▸ **抜粋本文**

☆ ☆ ☆ ☆ ☆

1.成体マウスにおいてAML1遺伝子を誘導的に欠損させたところ、遺伝子欠損誘導の直後から末梢血での血小板数は正常の1/3から1/5に低下し、6週間以上に渡って血小板減少が持続した。

2.上記マウスにおいて骨髄像を観察したところ、血小板前駆細胞である成熱型巨核球は著明に減少していた。ところが巨核球特異的なアセチルコリンエステラーゼ染色にて骨髄細胞を観察したところ、小型で未熟な巨核球はむしろ増加しており、骨髄の巨核球の成熟に障害があることが示された。透過型電子顕微鏡像では、骨髄の巨核球は正常対照と比較してその細胞質の成熟、特に血小板分離膜の形成に障害が見られ、AML1欠損による血小板減少の原因が骨髄巨核球自体の成熟障害に起因する可能性が示唆された。それらの傍証として、AML1欠損マウスの血清トロンボポイエチン濃度に明らかな低下が認められないこと、骨髄細胞中に実際に巨核球コロニー形成能をもつAML1欠損細胞が増加し、またそのコロニー形成細胞がex vivoにおいても未熟な形態を示すことが示された。

3.巨核球の成熟障害について、申請者はフローサイトメトリーを用いて巨核球特異的な生物現象である多倍体化について評価した。AML1欠損骨髄においては多倍体化が障害されており、AML1欠損による巨核球の成熱障害が別の角度から示された。

☆ ☆ ☆ ☆ ☆

▸ **解くべき問題**
1. AML1欠損マウスの研究に関する抜粋本文では、遺伝子欠損誘導の直後に末梢血の血小板数は正常と比べてどの程度まで低下したとされていますか。
2. AML1欠損マウスの研究に関する抜粋本文の続きを、最後の文の後から書き進めてください。

▸ **データ項目**

☆ ☆ ☆ ☆ ☆

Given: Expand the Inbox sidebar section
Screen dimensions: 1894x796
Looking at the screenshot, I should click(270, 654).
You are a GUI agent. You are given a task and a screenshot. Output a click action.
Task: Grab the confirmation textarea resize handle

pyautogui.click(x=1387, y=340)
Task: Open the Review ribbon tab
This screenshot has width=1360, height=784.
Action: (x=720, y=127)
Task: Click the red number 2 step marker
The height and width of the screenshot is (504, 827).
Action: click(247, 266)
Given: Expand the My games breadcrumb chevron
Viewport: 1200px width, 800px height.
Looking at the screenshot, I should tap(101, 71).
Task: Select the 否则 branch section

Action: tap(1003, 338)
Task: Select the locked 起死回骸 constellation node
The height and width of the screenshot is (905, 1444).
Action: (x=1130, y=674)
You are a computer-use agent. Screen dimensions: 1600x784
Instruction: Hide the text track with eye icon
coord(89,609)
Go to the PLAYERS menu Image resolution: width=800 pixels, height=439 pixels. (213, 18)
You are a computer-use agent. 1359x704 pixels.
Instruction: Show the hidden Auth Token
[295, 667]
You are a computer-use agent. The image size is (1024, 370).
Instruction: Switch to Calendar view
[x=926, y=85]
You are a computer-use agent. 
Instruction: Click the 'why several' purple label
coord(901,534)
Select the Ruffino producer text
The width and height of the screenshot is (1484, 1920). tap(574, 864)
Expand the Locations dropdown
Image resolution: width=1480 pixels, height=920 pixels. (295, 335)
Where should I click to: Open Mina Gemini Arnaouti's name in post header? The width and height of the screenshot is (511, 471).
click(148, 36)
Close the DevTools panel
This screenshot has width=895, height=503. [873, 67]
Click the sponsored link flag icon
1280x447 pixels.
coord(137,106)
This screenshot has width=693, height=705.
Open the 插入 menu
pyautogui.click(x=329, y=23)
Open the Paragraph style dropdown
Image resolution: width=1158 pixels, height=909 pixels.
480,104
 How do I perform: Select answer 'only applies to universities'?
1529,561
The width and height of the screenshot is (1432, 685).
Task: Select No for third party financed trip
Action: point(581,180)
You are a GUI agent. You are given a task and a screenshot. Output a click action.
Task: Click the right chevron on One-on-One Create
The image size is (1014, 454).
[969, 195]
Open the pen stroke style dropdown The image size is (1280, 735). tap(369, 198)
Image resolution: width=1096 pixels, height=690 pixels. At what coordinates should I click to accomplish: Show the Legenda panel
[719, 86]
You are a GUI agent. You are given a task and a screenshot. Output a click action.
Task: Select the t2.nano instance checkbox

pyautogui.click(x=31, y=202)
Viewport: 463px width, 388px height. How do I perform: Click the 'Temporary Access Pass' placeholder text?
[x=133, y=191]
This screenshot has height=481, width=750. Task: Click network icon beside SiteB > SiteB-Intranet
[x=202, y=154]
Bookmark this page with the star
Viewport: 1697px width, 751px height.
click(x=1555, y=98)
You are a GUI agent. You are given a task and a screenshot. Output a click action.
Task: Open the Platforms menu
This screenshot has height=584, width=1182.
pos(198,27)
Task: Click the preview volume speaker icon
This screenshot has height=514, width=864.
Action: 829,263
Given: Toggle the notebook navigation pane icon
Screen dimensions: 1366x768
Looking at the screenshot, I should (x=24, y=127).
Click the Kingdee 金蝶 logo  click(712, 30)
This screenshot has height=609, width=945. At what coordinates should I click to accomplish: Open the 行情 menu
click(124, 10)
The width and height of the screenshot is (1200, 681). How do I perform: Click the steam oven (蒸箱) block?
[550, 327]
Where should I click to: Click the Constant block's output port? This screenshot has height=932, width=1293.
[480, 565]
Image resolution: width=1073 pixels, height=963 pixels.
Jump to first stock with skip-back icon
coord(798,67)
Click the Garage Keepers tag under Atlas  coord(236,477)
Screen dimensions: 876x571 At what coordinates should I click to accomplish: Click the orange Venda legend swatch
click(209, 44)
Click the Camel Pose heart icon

☆ ☆ ☆ ☆ ☆

▸ **各設問の解答**
1. 正常の1/3から1/5に低下しました。

2.
4.申請者はこれらの結果から骨髄細胞における巨核球の分化・成熱にかかわる遺伝子の発現をRT-PCR法にて評価しAML1の標的となる遺伝子を同定しようと試みたが、これまでに知られている因子で明らかに発現に変化があるという知見は得られず、新たな機序の発見の必要性を示した。

 以上、本論文は成体マウスにおいて誘導的にAML1遺伝子を欠損させることによって、巨核球の成熱にAML1が必須であることを示した。これまでにAML1遺伝子の異常により血小板数に異常が見られるヒトの疾患が知られるなど、AML1の成体型造血における機能の解明が重要であると考えられるにもかかわらず、この遺伝子については細胞株を用いた以外の解析がほぼ皆無であった。本研究はより生理的な系においてAML1の成体型造血における機能を解析し、その一端として巨核球の成熟障害を証明したものであり、この系が今後の成体型造血における転写因子の機能解明に重要な貢献をなすと考えられ、学位の授与に値するものと考えられる。